この現状を結果として見れば――「太陽」はもちろん「北風」としても――北朝鮮への『封じ込め政策』が失敗した、というオチになったのは面白い構図だなぁと。といっても別にそれが可能性が低い故に失敗するべくして失敗したわけではなくて、むしろ待つ側にきちんと忍耐さえあれば成功率が高い手法であったにもかかわらず、という点で面白いと思います。


一般に、何故「封じ込め政策」が有効かというと、まぁもちろん『武力』という使い方にそもそもロクなモノがないだろうというと身も蓋もありませんけども、その中でも比較的マトモで賢明な手法と認識されてきたからなわけですよね。マクロな国際関係から、ミクロな個人関係まで人間社会によくある「時間経過はすべてを解決する」という真理。下手に行動するよりは、ひたすら待ち続ければ上手い知恵が沸いてくるかもしれないし、なにより今の相手=バカな国家指導者が消え、次はもっとマトモで会話になる人物が出てくるかもしれない。
これは歴史を見ても成功率の高い対応だったわけですよ。中国の毛沢東が死ぬことで、エジプトのナセルが死ぬことで、ホメイニが死ぬことで、カストロが引退することで、やがてゴルバチョフが出てくるまで待つことで、結果としてその国家に変化をもたらした。外部からコストを払ってわざわざその『変化』を強要するくらいなら、そいつが死ぬ(あるいは失脚する)まで待てばいい。同国内で既に起きている惨事に目をつぶることができるなら、やはり最適解といってもいい方法ではありますよね。時間がすべてを解決する。
人類の最終戦争とほとんどの人が考えていたあの冷戦すら、本質的にはそうやって終わったのだから。

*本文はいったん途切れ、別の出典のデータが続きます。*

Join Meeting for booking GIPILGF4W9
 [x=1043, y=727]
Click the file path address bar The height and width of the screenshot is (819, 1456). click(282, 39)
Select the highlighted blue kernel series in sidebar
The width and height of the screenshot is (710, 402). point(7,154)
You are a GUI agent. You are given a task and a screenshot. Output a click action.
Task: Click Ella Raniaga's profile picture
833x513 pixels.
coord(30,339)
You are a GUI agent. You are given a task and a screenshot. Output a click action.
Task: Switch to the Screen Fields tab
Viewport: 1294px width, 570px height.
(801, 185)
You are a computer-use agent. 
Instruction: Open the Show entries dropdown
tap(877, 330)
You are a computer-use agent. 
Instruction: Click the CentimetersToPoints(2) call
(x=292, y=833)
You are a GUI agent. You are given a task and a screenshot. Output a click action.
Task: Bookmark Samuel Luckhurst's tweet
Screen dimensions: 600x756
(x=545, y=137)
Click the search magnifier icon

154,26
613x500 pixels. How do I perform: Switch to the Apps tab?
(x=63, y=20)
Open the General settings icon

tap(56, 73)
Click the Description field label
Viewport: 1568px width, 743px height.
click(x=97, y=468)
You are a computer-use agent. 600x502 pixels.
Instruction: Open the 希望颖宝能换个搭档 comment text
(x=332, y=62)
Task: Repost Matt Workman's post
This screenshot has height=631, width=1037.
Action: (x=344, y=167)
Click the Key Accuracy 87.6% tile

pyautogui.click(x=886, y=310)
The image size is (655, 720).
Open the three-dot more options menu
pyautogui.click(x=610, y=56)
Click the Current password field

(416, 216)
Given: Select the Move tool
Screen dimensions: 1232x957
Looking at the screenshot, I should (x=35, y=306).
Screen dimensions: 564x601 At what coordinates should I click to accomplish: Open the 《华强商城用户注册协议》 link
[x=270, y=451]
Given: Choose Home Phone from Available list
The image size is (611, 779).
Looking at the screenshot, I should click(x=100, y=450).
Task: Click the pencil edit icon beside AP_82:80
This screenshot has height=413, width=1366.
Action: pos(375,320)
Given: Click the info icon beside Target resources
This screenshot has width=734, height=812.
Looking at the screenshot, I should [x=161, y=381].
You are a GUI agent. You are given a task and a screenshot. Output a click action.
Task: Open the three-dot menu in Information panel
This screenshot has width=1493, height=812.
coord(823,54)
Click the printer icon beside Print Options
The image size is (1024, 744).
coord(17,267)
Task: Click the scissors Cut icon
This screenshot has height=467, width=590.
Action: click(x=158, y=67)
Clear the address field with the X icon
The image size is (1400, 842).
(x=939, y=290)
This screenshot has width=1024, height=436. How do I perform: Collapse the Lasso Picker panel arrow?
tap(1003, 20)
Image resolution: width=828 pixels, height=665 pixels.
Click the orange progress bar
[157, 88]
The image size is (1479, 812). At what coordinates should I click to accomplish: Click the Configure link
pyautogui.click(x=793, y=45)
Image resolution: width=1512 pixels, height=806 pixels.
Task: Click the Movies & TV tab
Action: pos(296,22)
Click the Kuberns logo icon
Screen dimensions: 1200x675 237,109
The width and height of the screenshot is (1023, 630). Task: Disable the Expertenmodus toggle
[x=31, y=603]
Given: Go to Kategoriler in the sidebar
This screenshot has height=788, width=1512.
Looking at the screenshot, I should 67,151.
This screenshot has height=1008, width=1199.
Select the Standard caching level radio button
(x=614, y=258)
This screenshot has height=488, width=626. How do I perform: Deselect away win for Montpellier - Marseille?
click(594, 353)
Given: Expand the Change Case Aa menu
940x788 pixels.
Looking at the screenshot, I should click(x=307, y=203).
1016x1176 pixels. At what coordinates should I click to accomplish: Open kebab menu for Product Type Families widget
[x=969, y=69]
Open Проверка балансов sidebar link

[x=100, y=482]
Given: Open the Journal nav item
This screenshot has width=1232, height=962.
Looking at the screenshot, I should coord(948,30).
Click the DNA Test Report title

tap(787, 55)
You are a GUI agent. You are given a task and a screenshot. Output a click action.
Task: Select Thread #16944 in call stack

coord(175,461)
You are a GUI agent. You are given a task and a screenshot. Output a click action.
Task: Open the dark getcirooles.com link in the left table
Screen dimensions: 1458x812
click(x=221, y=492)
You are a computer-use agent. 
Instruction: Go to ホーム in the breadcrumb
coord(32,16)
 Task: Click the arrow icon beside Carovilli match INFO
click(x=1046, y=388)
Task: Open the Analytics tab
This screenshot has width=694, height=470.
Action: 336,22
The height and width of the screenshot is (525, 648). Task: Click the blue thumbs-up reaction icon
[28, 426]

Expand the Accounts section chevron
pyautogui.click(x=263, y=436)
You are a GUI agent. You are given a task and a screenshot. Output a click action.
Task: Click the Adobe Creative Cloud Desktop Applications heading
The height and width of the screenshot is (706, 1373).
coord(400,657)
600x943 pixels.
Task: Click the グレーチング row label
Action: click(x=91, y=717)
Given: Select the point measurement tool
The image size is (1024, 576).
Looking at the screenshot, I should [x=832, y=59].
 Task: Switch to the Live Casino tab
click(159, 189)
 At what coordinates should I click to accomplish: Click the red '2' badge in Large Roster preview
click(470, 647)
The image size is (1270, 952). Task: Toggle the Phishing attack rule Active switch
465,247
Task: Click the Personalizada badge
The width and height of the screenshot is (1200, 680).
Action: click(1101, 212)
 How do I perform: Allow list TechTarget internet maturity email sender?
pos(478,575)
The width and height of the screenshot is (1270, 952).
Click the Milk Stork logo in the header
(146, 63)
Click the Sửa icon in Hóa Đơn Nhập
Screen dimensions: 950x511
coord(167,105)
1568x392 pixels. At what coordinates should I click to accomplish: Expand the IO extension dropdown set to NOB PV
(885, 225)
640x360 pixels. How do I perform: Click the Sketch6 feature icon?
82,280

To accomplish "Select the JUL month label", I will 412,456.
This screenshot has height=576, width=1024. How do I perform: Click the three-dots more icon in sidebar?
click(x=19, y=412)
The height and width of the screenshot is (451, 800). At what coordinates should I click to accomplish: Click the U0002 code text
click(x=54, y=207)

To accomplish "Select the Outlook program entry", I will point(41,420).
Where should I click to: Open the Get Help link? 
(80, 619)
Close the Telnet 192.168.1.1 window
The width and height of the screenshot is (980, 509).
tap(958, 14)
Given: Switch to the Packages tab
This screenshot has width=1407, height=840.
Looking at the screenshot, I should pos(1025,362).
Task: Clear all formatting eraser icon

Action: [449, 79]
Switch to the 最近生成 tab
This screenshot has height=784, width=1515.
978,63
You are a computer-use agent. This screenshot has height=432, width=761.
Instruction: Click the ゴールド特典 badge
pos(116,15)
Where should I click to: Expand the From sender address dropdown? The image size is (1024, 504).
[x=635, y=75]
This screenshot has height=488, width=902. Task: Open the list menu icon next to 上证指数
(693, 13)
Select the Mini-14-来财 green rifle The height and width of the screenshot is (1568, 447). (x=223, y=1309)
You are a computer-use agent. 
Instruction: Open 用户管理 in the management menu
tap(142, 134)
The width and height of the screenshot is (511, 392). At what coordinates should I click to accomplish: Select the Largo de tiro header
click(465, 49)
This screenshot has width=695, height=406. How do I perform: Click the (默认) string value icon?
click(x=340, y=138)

すべてはジョージ・ケナンの言う通りにすればいい。20世紀最高の外交官の一人の言葉を信じて。

いかなる手段によっても、明確で幸福な決着などがほとんど望めそうもない意見の違いの解消を、武力の試練に委ねるくらいなら、回りくどく腹立たしいほどゆっくりとしたものであっても、外交という装置がクレムリンを敗北させるまで、三十年は待ちたいと思う。

――北朝鮮もそうなる、はずだった。
サイコロを振って運を試すチャンスは幾度もあった。いつか身の丈に合わない壮大な核兵器開発プロジェクトを諦めるかもしれない。民衆に独裁者が倒されるかもしれない。世代交代による権力移譲に失敗するかもしれない。あるいはマトモな権力後継者が生まれるかもしれない。他の数々の国家指導者がそうだったように。




でもそうはならなかった。ならなかったんだよ、ジョージ。だから、この話はここから始まってしまうんだ。